Thursday, July 14, 2005
...and then they grow up
I have to say that I fail to see what the fascination with "boy bombers" is. Yes, they were young, but even the youngest one at 18, was not really a teenager anymore, except through sheer arithmetic. Children, or boys, did not murder 52 London commuters - young men did. It's true, they were boys once, as all men once were. Bin Laden and Hitler, too, were five-foot tykes with squeaky voices and bad acne. So were Jesus and Gandhi. But so what?
Sure, it's a statement about the horrid trajectory their lives have taken, culminating in the sickening end of July 7; a journey from the innocence of childhood to cold homicidal rage of early adulthood. But it tells us nothing about who the bombers really were, what made them change, and what they had become.
Speaking of what made them change, this speculation from "The Independent" seems vaguely ridiculous:
A series of setbacks in Hussain's life may be behind a sudden change from a British Asian who dressed in Western clothes to a religious teenager who wore Islamic garb and only stopped to say salaam to fellow Muslims.Can't really run with "poverty is the root cause of terrorism" in this case, so pretty soon, one way or another, they will be blaming neo-liberalism and cut-backs in services. The society, as always, will be to blame.

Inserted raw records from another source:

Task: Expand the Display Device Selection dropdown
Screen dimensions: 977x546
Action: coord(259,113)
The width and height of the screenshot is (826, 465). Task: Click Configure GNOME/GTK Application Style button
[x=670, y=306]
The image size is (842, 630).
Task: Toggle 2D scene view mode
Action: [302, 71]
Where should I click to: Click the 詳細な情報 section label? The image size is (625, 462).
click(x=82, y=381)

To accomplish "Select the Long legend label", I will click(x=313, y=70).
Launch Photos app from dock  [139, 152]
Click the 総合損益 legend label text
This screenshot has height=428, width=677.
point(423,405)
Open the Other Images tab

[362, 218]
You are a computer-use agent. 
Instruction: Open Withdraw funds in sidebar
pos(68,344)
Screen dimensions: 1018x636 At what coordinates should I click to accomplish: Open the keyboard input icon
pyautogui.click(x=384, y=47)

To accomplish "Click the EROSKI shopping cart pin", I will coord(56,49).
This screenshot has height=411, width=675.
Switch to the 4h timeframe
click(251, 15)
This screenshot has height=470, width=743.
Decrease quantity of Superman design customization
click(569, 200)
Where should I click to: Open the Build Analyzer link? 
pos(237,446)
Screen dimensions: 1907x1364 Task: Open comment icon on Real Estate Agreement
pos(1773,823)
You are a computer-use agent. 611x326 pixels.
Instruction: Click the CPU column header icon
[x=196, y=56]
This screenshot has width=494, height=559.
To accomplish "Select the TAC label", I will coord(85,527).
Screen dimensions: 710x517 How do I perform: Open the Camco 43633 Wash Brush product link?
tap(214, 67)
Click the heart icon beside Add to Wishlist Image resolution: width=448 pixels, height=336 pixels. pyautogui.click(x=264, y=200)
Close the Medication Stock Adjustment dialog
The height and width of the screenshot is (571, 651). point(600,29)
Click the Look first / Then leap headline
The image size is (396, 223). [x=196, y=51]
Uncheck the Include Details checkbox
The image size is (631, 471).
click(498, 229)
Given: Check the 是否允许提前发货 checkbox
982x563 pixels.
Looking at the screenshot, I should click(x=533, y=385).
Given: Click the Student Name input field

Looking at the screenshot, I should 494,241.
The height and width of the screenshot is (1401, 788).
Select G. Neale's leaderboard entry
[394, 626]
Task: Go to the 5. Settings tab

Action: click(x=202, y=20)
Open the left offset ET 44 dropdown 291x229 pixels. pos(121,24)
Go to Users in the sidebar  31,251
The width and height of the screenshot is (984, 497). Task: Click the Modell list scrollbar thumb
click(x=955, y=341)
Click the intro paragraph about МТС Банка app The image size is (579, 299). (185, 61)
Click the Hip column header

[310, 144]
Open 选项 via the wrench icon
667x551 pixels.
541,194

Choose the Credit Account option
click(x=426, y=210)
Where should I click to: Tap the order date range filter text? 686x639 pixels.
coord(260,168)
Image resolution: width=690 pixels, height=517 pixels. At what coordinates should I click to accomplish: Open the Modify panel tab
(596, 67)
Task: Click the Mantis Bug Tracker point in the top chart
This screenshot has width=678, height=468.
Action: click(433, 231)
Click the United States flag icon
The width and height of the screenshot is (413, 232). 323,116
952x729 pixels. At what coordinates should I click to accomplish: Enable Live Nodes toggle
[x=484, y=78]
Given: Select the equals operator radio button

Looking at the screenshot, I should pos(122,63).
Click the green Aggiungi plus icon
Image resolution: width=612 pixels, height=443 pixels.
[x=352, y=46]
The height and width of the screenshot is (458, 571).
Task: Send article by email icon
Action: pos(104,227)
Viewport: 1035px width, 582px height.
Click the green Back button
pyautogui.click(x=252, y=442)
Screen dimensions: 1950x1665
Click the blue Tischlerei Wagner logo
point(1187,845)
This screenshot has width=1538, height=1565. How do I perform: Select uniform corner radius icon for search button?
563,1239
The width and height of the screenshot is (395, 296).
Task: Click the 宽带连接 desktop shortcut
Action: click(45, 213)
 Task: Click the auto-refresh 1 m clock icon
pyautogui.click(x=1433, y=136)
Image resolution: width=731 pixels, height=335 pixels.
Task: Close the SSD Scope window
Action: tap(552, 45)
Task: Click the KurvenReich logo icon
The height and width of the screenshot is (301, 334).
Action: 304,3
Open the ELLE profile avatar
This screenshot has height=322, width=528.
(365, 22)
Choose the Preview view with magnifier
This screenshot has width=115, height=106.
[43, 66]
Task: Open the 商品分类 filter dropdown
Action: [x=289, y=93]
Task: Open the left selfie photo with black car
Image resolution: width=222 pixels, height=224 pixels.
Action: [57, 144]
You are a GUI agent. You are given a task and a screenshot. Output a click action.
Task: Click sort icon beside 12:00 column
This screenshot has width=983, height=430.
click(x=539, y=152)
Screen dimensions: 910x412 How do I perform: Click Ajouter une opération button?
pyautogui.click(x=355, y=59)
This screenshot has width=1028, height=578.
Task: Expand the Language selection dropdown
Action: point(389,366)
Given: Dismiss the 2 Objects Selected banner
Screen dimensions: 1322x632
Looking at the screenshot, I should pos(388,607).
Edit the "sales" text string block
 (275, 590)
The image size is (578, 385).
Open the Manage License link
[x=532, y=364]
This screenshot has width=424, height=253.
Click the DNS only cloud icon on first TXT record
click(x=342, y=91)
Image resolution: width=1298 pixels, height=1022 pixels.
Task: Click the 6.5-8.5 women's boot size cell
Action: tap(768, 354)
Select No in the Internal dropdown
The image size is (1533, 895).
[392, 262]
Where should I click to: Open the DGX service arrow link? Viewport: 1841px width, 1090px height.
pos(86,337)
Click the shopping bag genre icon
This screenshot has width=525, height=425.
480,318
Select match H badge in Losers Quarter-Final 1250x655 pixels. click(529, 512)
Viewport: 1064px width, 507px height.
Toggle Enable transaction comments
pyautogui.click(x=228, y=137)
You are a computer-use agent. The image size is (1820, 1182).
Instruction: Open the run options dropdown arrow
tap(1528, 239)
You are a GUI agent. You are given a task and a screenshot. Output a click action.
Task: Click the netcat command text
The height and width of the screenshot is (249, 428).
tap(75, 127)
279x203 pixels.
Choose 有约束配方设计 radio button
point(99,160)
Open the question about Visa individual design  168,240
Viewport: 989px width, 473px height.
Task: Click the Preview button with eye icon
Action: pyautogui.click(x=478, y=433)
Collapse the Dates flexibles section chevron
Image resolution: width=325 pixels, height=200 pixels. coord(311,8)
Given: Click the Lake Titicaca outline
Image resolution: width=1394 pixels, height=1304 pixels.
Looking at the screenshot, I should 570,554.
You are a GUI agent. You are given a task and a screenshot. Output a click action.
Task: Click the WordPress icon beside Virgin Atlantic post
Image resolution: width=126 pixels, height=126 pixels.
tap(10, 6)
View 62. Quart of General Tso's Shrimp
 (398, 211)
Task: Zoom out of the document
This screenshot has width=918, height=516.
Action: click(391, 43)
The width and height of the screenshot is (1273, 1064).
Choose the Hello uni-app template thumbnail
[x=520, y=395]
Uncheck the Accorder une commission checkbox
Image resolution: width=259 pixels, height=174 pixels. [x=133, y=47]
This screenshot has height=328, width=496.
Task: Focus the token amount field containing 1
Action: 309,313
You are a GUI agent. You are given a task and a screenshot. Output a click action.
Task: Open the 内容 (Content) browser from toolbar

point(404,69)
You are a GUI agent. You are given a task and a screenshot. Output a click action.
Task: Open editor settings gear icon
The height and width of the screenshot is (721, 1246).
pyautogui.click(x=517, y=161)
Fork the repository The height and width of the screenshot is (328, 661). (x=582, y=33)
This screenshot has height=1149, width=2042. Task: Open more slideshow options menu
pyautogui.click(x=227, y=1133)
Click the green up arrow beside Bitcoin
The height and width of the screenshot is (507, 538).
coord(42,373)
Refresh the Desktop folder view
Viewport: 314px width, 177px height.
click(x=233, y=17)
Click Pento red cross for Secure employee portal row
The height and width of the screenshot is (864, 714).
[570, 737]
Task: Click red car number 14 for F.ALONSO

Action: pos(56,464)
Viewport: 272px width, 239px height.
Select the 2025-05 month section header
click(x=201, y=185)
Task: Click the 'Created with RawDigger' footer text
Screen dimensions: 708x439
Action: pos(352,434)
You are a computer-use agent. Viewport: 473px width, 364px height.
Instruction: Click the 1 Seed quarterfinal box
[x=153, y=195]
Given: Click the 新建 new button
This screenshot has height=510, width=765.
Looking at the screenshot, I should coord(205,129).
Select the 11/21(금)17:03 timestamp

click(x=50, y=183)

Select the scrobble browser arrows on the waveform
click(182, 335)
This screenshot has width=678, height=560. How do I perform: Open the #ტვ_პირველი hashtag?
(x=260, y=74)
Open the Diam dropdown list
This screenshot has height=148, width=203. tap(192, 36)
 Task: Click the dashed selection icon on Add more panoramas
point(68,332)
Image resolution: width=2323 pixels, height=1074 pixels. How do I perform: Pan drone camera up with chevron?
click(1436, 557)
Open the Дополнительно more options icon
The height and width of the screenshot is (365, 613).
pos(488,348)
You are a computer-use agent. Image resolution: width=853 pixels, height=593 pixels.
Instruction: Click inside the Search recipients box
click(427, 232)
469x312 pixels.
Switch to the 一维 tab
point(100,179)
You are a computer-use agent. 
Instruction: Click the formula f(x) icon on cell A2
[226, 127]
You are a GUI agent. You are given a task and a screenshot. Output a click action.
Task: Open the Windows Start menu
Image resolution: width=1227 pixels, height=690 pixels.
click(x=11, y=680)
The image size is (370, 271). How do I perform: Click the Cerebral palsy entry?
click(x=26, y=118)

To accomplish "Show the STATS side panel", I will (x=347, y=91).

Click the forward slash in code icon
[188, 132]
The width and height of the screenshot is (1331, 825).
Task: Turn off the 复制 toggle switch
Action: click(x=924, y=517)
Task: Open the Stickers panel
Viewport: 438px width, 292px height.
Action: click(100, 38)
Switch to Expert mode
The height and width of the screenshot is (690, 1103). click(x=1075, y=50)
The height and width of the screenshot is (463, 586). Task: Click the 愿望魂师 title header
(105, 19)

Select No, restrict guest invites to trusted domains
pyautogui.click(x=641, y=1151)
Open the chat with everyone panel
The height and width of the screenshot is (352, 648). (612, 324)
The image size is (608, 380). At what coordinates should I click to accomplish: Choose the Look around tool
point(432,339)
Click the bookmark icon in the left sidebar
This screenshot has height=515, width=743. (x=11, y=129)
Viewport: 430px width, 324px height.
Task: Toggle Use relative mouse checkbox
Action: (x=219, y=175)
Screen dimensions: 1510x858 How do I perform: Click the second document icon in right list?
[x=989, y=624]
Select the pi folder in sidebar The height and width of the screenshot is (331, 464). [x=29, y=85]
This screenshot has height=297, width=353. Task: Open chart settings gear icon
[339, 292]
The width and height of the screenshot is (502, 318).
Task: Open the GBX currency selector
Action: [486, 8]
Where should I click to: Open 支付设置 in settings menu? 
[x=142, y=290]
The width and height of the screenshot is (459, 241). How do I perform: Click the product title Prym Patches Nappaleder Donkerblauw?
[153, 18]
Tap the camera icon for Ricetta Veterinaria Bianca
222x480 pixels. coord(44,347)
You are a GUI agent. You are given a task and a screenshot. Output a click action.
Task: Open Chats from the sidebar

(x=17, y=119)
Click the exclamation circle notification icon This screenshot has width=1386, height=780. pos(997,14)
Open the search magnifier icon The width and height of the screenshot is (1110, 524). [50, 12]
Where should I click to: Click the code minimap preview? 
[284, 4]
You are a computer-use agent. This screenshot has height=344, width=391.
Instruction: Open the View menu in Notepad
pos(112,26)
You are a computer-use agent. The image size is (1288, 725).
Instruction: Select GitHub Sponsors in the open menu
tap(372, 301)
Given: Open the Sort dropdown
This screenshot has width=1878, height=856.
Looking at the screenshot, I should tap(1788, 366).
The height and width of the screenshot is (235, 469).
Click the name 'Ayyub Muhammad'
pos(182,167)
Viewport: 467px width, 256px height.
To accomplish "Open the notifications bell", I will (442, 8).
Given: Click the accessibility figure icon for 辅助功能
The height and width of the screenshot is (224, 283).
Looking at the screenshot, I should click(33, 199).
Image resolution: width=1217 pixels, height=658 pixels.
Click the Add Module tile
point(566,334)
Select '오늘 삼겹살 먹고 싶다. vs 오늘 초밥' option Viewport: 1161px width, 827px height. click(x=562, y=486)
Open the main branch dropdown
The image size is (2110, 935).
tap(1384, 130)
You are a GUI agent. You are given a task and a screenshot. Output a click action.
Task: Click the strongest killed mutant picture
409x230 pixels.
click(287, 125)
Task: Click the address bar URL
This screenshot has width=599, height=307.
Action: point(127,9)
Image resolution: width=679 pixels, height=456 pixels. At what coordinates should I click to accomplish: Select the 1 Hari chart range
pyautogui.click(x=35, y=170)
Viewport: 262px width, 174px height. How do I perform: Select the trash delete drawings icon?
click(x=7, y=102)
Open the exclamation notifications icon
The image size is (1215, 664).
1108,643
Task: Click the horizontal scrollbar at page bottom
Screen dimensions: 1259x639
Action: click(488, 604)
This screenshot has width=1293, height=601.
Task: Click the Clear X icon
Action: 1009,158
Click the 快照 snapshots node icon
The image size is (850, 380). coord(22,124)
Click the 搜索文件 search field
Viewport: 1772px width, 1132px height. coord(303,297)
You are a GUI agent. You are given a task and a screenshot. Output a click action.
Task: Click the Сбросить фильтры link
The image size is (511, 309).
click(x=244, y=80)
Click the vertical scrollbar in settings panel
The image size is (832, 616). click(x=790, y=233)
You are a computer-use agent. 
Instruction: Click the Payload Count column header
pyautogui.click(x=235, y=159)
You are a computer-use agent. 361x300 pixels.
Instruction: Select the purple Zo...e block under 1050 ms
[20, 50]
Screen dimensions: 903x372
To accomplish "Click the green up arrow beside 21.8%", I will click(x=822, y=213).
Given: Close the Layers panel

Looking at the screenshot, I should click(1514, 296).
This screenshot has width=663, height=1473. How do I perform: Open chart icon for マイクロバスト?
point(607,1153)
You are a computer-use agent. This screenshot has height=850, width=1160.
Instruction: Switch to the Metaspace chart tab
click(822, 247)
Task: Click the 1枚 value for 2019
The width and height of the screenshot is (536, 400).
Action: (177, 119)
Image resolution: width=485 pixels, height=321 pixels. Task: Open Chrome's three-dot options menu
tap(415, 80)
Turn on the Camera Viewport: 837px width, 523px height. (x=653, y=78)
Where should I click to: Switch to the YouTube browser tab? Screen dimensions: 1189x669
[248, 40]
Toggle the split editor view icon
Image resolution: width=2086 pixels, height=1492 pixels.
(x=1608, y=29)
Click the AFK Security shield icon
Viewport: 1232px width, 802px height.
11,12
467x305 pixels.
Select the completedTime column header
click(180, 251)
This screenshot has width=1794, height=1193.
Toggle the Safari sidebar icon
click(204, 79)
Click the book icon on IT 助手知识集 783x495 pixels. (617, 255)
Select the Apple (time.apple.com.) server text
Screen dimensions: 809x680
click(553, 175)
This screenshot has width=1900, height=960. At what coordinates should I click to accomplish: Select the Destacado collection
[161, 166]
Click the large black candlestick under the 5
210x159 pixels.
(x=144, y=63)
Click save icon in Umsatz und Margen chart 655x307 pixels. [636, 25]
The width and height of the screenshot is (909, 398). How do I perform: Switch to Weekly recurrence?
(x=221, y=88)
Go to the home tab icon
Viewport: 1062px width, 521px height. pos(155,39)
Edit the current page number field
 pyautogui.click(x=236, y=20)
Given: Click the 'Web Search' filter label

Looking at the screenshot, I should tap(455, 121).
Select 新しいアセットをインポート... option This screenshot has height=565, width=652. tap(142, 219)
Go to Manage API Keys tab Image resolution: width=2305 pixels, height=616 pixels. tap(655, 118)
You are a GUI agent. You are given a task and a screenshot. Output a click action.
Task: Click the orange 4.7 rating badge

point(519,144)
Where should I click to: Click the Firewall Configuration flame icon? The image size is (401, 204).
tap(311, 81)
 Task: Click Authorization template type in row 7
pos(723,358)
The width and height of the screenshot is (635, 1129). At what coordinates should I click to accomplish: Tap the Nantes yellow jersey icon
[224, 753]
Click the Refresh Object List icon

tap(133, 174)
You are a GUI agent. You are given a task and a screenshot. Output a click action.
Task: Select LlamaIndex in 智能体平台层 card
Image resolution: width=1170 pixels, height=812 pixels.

School created the first setback. After attending Ingram Primary, he moved up to Matthew Murray secondary- now the Holbeck campus of South Leeds College - in September 1998, where he was entered for a number of GCSEs. But he was withdrawn by teachers from his GCSEs and left on 20 July 2003 with a GNVQ in business studies.
He had always found an escape in football. But, about two years ago, the Hornets' pitch was closed down. At about the same time, Hussain seemed to disappear into another world, according to associates.